TASK OBJECTIVE
Read the records below. Copy each line where the string "Preview" occurs.

Records from a data source:
#####

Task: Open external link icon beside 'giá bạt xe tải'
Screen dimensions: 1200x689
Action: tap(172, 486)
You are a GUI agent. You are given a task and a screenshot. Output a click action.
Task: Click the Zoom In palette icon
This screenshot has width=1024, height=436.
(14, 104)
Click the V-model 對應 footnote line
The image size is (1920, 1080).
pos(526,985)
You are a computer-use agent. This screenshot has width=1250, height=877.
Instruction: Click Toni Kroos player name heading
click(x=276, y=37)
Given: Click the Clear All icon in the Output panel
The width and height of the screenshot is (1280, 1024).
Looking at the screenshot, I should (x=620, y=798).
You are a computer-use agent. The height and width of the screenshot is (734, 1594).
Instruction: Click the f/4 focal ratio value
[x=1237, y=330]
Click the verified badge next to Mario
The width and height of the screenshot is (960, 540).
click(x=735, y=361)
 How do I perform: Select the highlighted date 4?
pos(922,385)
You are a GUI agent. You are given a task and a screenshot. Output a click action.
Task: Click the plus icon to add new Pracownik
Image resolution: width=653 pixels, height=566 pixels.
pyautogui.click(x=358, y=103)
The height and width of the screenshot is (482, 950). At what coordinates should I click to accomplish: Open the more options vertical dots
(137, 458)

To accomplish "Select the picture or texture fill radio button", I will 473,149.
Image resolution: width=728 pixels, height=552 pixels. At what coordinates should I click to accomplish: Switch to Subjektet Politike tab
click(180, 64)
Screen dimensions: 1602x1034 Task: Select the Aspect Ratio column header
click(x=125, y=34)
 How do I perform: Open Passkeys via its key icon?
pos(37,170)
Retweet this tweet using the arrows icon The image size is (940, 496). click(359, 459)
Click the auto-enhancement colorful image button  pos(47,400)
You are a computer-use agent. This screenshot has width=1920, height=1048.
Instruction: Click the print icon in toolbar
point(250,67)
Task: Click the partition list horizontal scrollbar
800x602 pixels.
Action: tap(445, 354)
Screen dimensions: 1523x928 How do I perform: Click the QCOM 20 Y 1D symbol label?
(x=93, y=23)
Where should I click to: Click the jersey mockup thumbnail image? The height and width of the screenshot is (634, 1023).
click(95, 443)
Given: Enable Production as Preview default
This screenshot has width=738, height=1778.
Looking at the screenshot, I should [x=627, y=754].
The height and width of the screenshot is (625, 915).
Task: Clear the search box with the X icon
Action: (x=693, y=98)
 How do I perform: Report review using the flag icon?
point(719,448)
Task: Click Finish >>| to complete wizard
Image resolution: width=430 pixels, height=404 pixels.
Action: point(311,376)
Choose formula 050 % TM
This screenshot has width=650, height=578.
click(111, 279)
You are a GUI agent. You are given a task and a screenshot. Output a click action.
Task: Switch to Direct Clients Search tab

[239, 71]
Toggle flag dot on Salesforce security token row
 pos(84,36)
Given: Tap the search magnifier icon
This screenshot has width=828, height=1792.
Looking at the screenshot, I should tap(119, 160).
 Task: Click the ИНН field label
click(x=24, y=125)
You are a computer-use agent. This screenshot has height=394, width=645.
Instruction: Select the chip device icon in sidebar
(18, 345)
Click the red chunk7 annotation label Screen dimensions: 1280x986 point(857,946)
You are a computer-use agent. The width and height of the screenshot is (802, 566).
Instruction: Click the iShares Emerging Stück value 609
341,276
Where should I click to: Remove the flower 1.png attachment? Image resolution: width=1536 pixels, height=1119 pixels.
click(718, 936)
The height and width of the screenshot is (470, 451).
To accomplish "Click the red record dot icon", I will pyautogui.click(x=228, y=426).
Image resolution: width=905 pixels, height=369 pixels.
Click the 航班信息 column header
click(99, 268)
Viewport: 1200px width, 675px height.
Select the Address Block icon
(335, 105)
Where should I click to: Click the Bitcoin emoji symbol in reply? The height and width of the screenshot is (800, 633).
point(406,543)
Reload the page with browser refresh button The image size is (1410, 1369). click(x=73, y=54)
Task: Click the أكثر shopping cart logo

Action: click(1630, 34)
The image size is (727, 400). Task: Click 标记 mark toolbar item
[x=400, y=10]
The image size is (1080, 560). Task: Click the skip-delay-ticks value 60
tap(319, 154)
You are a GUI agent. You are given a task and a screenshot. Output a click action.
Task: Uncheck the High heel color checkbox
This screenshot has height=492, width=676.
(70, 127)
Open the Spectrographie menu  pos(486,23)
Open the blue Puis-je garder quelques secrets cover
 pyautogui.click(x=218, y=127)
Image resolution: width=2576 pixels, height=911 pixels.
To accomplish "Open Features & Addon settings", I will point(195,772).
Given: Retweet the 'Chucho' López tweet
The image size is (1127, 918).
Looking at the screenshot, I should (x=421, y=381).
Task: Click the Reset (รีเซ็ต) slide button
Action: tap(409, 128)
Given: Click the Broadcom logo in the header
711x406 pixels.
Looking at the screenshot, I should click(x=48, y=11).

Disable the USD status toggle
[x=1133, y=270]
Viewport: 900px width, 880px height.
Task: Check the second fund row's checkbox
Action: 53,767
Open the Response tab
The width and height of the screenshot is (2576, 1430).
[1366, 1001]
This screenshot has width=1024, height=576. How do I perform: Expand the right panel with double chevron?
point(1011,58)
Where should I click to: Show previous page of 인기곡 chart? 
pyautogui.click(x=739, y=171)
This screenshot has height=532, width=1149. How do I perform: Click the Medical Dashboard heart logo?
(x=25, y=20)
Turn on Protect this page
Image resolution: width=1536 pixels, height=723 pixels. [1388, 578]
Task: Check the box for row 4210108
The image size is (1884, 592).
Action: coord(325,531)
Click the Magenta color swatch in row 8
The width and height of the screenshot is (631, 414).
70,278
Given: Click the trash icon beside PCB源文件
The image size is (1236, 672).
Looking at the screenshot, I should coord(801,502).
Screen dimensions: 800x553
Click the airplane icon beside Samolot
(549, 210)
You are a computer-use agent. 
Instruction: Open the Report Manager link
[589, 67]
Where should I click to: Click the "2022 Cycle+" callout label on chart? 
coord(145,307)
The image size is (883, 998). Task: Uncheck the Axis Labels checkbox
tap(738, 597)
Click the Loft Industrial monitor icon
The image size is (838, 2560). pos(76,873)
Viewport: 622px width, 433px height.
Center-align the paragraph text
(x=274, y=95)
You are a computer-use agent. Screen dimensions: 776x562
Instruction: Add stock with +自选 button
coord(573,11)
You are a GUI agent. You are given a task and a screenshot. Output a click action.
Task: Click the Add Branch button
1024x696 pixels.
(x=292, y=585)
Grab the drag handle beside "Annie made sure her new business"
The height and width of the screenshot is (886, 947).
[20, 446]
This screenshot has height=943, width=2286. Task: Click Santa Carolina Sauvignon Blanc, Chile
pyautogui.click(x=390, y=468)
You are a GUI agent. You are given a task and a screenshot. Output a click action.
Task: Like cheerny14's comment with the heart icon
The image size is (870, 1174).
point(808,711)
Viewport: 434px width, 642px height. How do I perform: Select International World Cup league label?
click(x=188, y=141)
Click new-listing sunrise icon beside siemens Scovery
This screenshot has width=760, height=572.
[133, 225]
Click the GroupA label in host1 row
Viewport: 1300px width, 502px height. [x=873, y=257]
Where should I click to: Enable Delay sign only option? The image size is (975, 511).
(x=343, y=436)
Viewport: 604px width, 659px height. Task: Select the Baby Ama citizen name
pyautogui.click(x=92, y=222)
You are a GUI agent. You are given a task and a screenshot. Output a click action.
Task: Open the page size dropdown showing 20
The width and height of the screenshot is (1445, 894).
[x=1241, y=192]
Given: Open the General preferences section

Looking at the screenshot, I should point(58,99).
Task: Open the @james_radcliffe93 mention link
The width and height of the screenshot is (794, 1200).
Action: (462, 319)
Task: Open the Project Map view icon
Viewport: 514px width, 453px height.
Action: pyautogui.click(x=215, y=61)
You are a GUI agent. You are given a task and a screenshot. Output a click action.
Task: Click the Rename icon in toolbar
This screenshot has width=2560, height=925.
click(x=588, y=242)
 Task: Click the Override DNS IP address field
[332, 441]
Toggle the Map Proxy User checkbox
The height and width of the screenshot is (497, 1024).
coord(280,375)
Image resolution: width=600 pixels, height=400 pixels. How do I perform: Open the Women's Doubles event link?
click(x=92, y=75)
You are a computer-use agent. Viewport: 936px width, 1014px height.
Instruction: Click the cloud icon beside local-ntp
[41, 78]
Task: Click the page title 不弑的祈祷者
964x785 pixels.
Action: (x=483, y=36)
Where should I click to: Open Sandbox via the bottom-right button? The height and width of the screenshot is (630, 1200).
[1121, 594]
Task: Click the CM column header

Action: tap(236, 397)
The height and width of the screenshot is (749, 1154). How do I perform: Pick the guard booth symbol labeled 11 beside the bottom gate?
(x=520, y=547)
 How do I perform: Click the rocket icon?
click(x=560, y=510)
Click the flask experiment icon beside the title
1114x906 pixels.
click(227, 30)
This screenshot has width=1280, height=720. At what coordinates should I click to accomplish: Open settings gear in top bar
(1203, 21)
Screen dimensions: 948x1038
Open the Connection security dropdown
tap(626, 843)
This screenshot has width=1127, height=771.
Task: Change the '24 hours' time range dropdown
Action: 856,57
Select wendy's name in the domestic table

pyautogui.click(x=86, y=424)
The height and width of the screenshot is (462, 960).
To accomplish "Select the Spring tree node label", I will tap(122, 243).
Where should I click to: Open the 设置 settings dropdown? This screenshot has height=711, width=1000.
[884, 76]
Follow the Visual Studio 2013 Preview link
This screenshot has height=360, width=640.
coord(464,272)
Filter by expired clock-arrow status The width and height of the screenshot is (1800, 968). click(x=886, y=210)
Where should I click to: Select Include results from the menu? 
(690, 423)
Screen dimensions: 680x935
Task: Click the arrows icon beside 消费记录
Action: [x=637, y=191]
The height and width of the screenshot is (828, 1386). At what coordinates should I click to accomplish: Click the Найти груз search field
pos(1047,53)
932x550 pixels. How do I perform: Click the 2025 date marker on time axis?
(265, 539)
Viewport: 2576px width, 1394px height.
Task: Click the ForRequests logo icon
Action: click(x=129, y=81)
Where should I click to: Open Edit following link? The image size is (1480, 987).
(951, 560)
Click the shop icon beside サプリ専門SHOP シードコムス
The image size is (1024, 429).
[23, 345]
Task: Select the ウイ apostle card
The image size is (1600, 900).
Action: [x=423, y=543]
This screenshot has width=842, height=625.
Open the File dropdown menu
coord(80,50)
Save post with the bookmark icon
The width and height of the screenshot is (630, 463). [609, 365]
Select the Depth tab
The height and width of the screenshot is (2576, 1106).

#####

OUTPUT FOR THIS EXERCISE
Given: Enable Production as Preview default
Follow the Visual Studio 2013 Preview link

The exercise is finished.